FOR IMMEDIATE RELEASE
“Eloquently written and embracing an impressive range of topics, Dear’s The Intelligibility of Nature admirably demonstrates that historians can make trenchant comments on the present as well as the past.”
Patricia Fara, Times Literary Supplement
| Publication Date: March 1, 2008 | Cloth • 254 pages • $17.00 • £9.00 |
| UK Publication Date: April 14, 2008 | ISBN: 978-0-226-13949-4 |
Peter Dear’s intellectual journey begins with a crucial observation: that scientific ambition is, and has been, directed toward two distinct but frequently conflated ends—doing and knowing. Teasing out this tension between doing and knowing during key episodes in the history of science, he reveals how the two principles became formalized into a single enterprise, science, that would be carried out by a new kind of person, the scientist.
“The portraits of individual scientists, from Newton, Boyle, and Faraday to Einstein and Bohr, are vivid and pithy; [Dear] has a good ear for the apt quote that lets us hear their voices.”
Eric Ormsby, New York Sun
“[Dear] shows how mechanistic explanations in physics and chemistry became ever more frequent after the industrial revolution, only to be supplanted by the nihilism of quantum theory in the social turmoil that followed the first world war. It is full of insights into how society, culture and people's perception interweave across biology, chemistry and physics.”
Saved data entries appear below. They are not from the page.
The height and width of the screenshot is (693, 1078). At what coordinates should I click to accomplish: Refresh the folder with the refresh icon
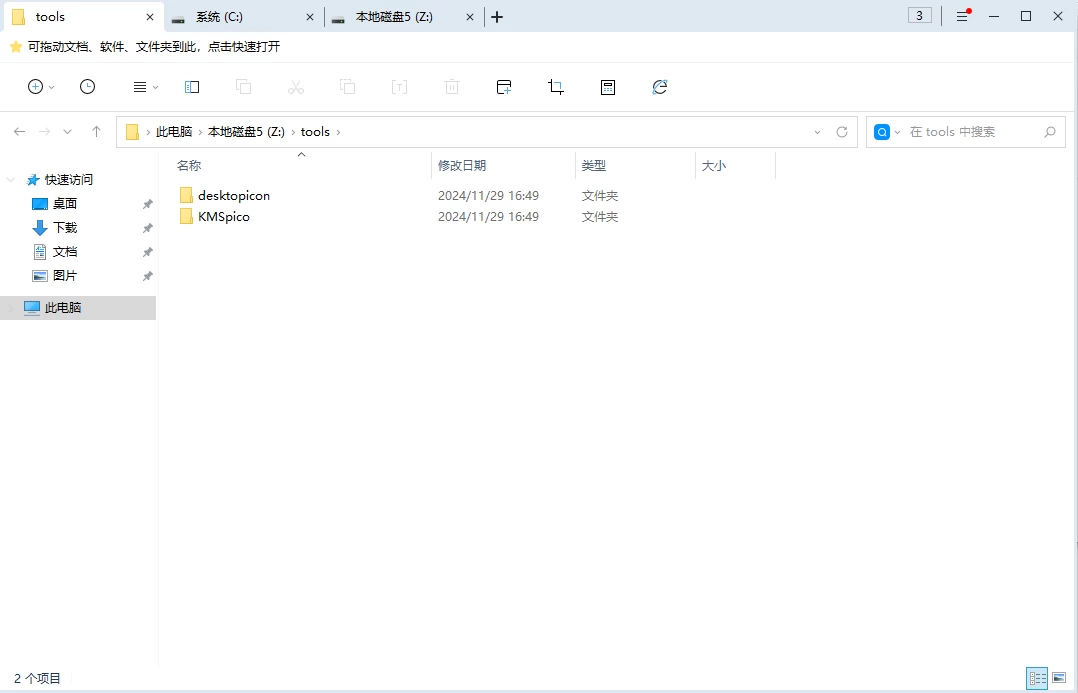click(x=660, y=87)
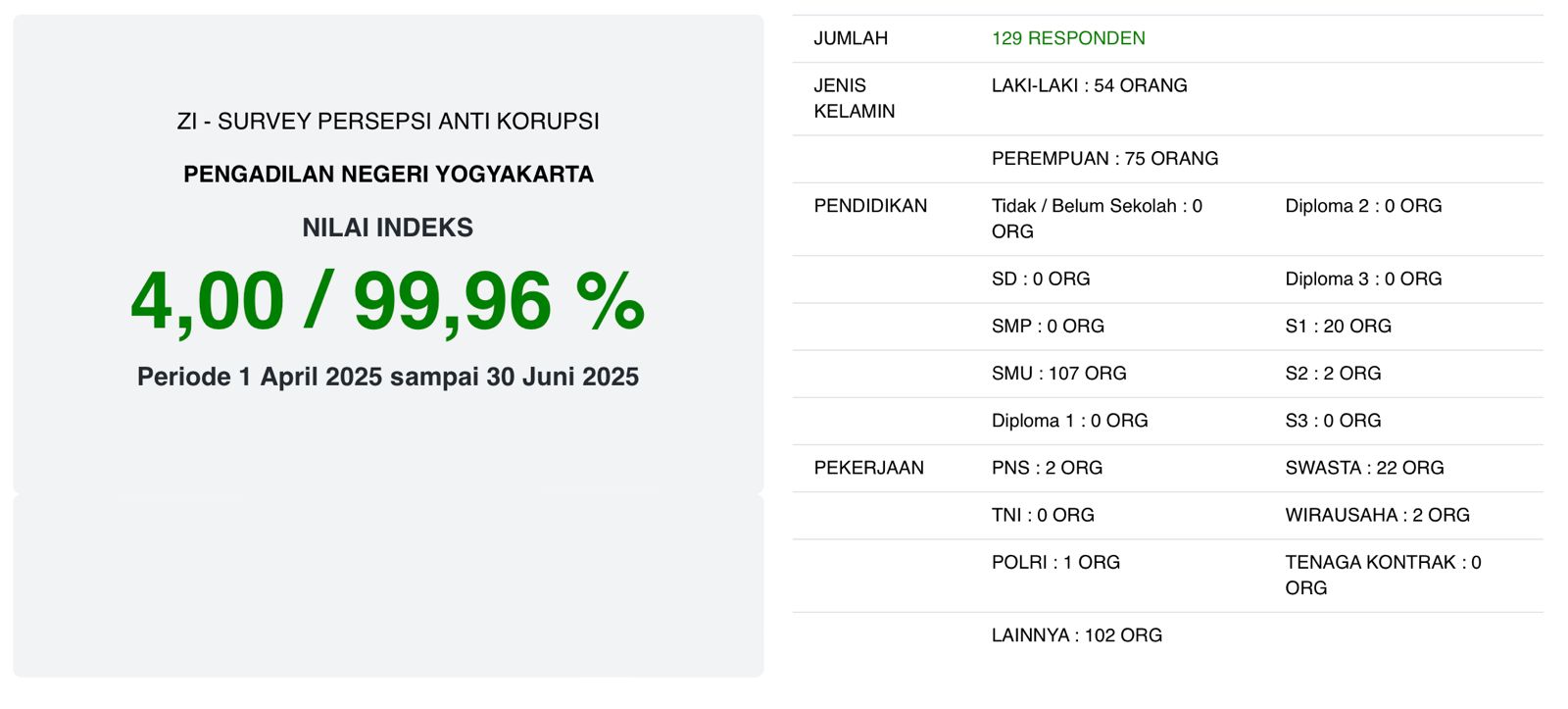
Task: Click the PENGADILAN NEGERI YOGYAKARTA heading
Action: 388,175
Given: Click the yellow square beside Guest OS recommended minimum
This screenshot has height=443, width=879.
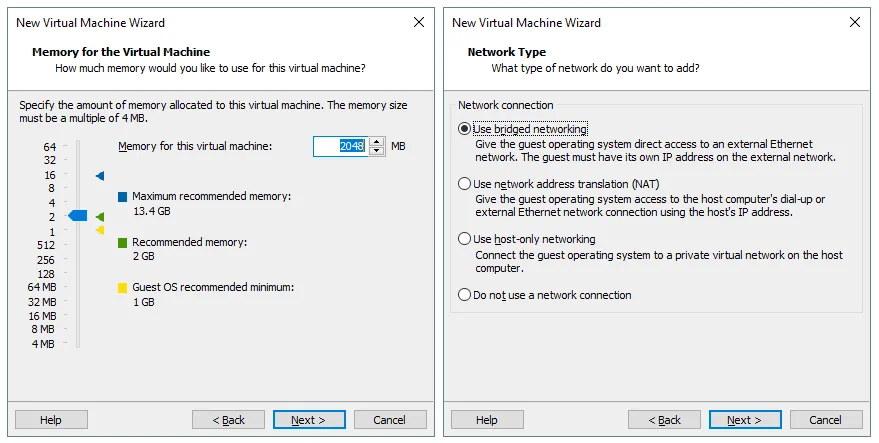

Adrian Barnett, New Scientist
“Scientists who wish to reflect on their vocation will gain valuable insights from this beautifully contrived book, and all readers will be prompted to think more carefully about the nature and ethos of science.”
Richard Yeo, Nature
“Dear weaves together a great deal of academic history of modern physics, chemistry, and biology into a concise, coherent, and original narrative that is introductory without ever being superficial.”
Matthew L. Jones, Science
Peter Dear is professor of science and technology studies and history at Cornell University. He is the author of Revolutionizing the Sciences: European Knowledge and Its Ambitions, 1500-1700 and Discipline and Experience: The Mathematical Way in the Scientific Revolution, the latter also published by the University of Chicago Press.